START Material for the task
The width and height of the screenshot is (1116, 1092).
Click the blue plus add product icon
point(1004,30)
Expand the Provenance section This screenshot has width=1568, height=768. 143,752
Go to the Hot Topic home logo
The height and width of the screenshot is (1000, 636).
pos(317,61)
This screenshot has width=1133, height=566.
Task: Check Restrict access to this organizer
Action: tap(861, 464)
END Material for the task
→ What the exercise asks
The task requires an exact transcription of all the data.

→ Solution to this exercise
The width and height of the screenshot is (1116, 1092).
Click the blue plus add product icon
point(1004,30)
Expand the Provenance section This screenshot has width=1568, height=768. 143,752
Go to the Hot Topic home logo
The height and width of the screenshot is (1000, 636).
pos(317,61)
This screenshot has width=1133, height=566.
Task: Check Restrict access to this organizer
Action: tap(861, 464)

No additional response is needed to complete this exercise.